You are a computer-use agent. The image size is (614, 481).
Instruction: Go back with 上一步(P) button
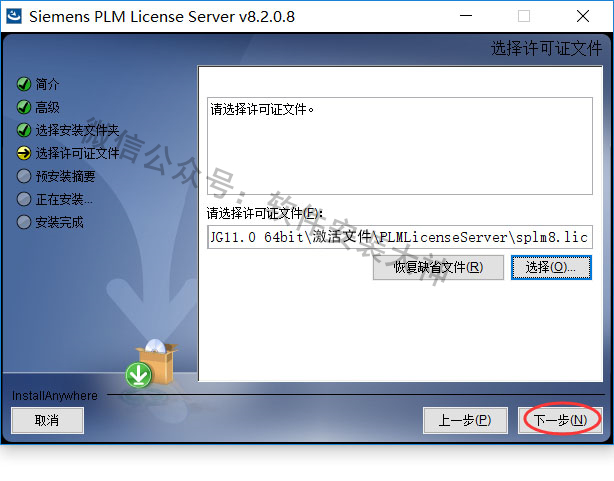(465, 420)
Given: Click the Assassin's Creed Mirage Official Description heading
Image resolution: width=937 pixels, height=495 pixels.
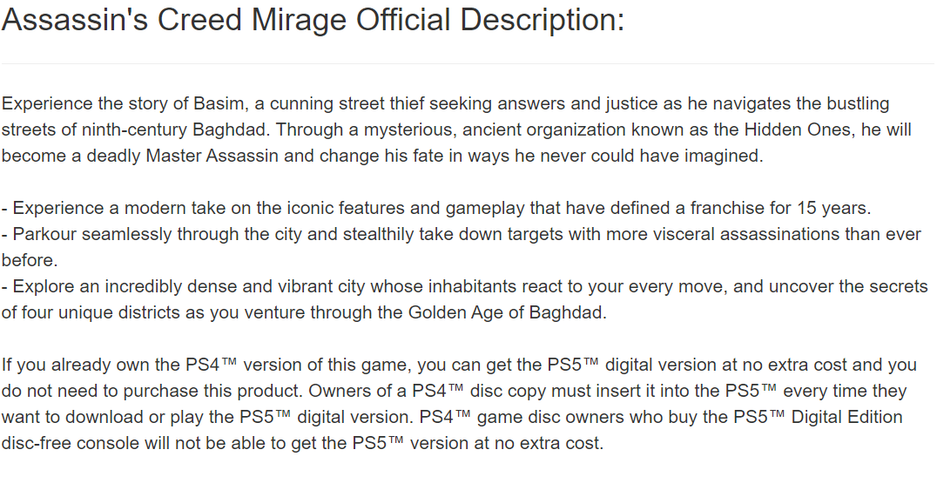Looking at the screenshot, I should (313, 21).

■ ■ ■

*PROBLEM STATEMENT:*
Copy out the material word for word, without any images.

*SOLUTION TO THIS EXERCISE:*
You are a computer-use agent. The image size is (614, 481).
Instruction: Go back with 上一步(P) button
(465, 420)
Given: Click the Assassin's Creed Mirage Official Description heading
Image resolution: width=937 pixels, height=495 pixels.
Looking at the screenshot, I should (313, 21).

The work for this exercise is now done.